• [PROBLEM TO SOLVE] Write out the lines starting at the one containing "Open the 聊天 chat panel" and ending at the one containing "click(x=515, y=714)", including both, and omit the pictures.
* START EXTRACTED DATA *
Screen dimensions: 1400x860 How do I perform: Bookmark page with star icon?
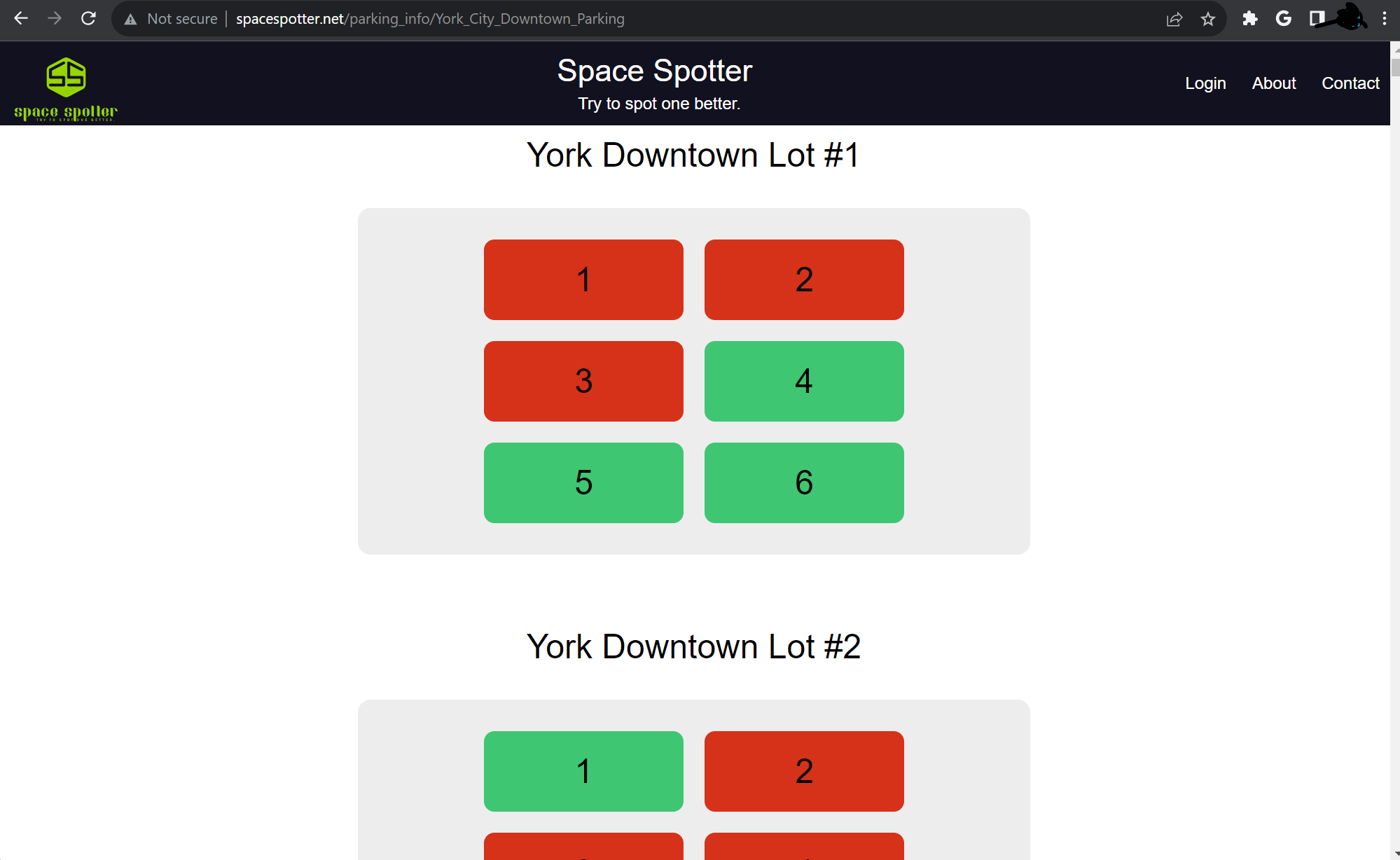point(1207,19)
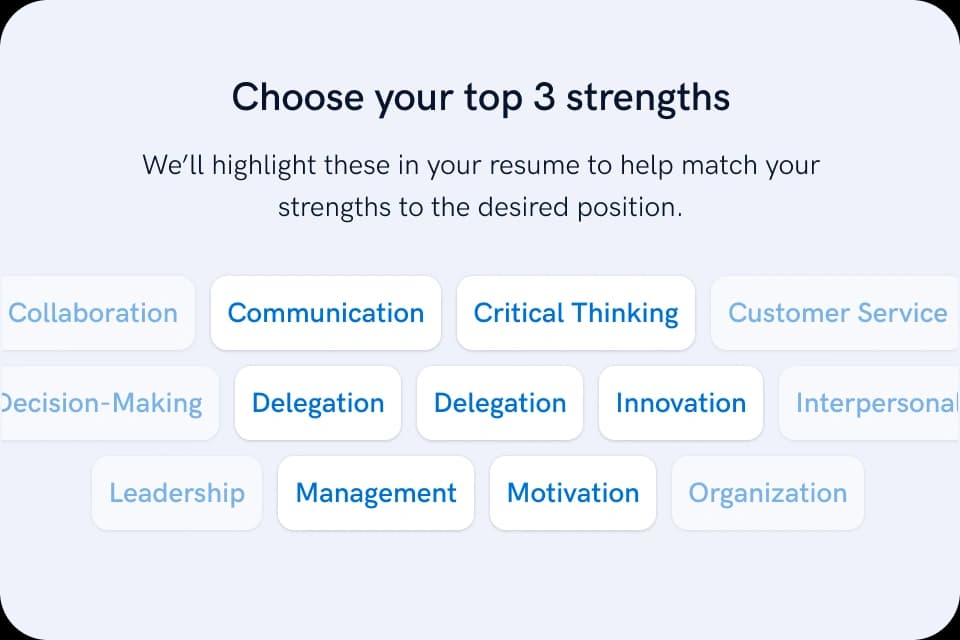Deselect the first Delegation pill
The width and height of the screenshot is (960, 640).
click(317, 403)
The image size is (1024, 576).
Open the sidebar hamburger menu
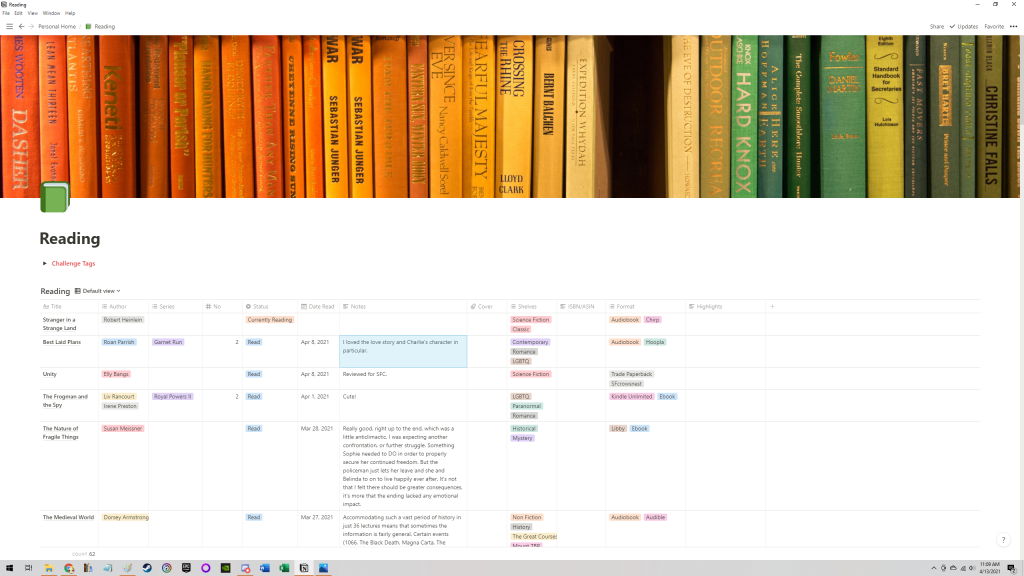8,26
* END EXTRACTED DATA *
* START EXTRACTED DATA *
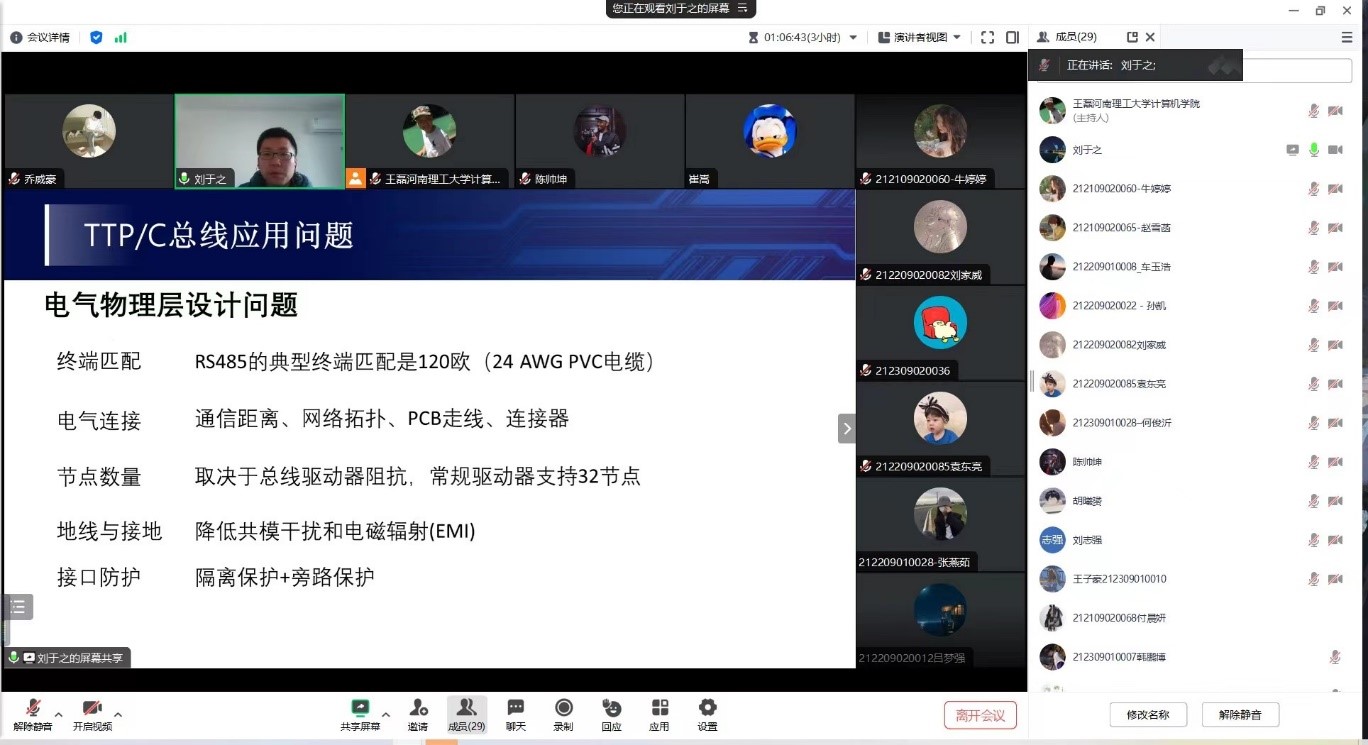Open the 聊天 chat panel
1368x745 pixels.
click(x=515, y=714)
* END EXTRACTED DATA *
• [OUTPUT BELOW]
Open the 聊天 chat panel
1368x745 pixels.
click(x=515, y=714)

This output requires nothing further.